━━ TEXT BLOCK

Unlikely as it may seem, the local bagel picture is getting bleaker. Not content with having added corrupting influences like jalapeño, blueberry, and chocolate, now those crazed bakers seem to be trying to fuse muffins and bagels in unholy demon-child flavors--lemon-poppyseed, chocolate-cherry, orange-almond. Only Big City Bagels makes the crusty boiled wonders the way they're supposed to be, with a dense crumb, chewy, glossy crust, and indelicate seasonings like garlic, sesame seed, and crusty piles of plain old salt. Frankly, the only way Big City could improve matters further (they also toast bagels, make bagel sandwiches, and melt cheese on bagels--mmmm, cheese) would be by taking out a contract on these double-raspberry-streusel bakers for us.
Per its name, Turtle Bread Company started five years ago fashioning excellent European-style bread--earthy sourdoughs, springy baguettes. Then they moved into specialty loaves: an essence-of-spinach bread, moist Irish soda bread sweet with buttermilk and oats, sour and crunchy focaccias. Finally, gloriously, they began bringing out pastries. Turtle Bread's pumpkin pie is the ideal before which all other pumpkin pies are as shadows. Its buttery, layered crust is the same magic stuff that wraps the flaky fruit turnovers, chocolate croissants, and startlingly pleasurable cream-cheese claws. The chocolate cherry cheesecake actually made us laugh out loud, mouths full of a heretofore unimagined taut richness. Notice to owner Harvey McLain and head baker Greg Wayd: A name change is way overdue.

━━━━

| TASK REQUIREMENTS |
- a) Please write out the stretch of the bakery review from "Per its name, Turtle" through "is way overdue.".
- b) Render this sentence from the bakery review in Spanish: "Finally, gloriously, they began bringing out pastries."
- c) Carry the bakery review on from its last sentence.
The records play no part in this work.

━━ RECORDED DATA

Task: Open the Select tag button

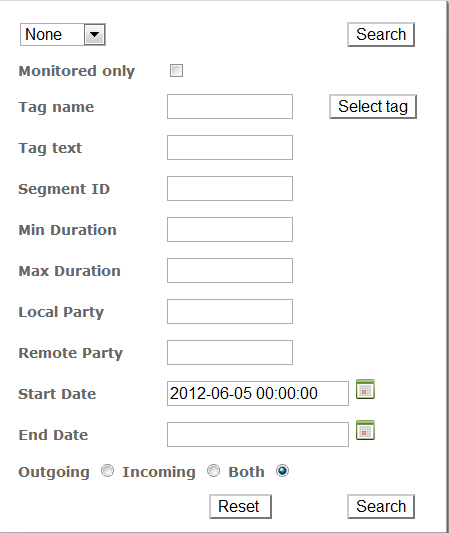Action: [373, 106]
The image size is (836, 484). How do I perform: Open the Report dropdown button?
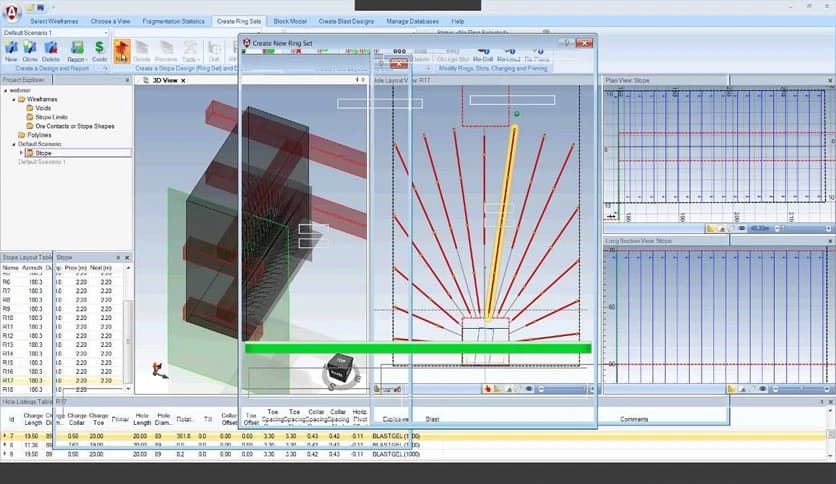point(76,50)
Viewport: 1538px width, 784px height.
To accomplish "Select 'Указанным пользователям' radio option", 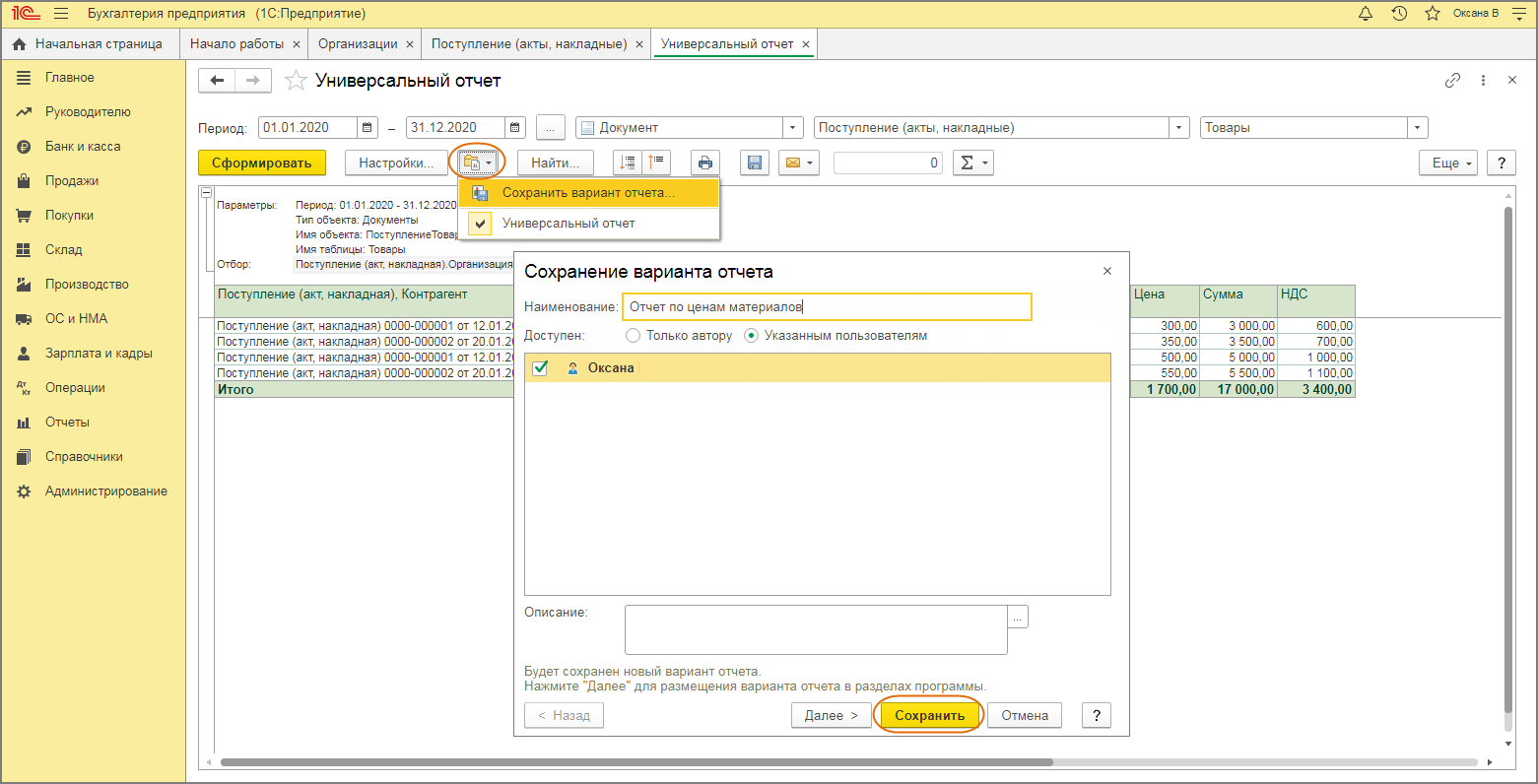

━━━━

| RESULTS IN ORDER |
- a)
Per its name, Turtle Bread Company started five years ago fashioning excellent European-style bread--earthy sourdoughs, springy baguettes. Then they moved into specialty loaves: an essence-of-spinach bread, moist Irish soda bread sweet with buttermilk and oats, sour and crunchy focaccias. Finally, gloriously, they began bringing out pastries. Turtle Bread's pumpkin pie is the ideal before which all other pumpkin pies are as shadows. Its buttery, layered crust is the same magic stuff that wraps the flaky fruit turnovers, chocolate croissants, and startlingly pleasurable cream-cheese claws. The chocolate cherry cheesecake actually made us laugh out loud, mouths full of a heretofore unimagined taut richness. Notice to owner Harvey McLain and head baker Greg Wayd: A name change is way overdue.

- b) Finalmente, de manera gloriosa, empezaron a sacar repostería.

- c)
On a good day, and those days are frequent, the salty pork and beef all but slide off the bone. On those rare off days when the meat is a tad overdone, that subtle, smoky flavor and thin, tangy jus make up the difference. While fad restaurants all over town hang banners heralding awards won at this or that competition, the cooks at Ted's quietly carry on a 30-year tradition--keeping watch over a room-sized pit of slow-cooked ribs, then generously slathering the finished product with a simple, vinegar-based sauce, peppered hot to your taste. Both the half rack ($8.75) and the feast-sized full rack ($15.95) come with finger-lickin' JoJo potatoes, sweet, celery-salted coleslaw, and two pieces of bread (for dipping, of course). Those looking to add a little soul can order up a mess of greens and black-eyed peas, then undo the belt for some spicy peach cobbler.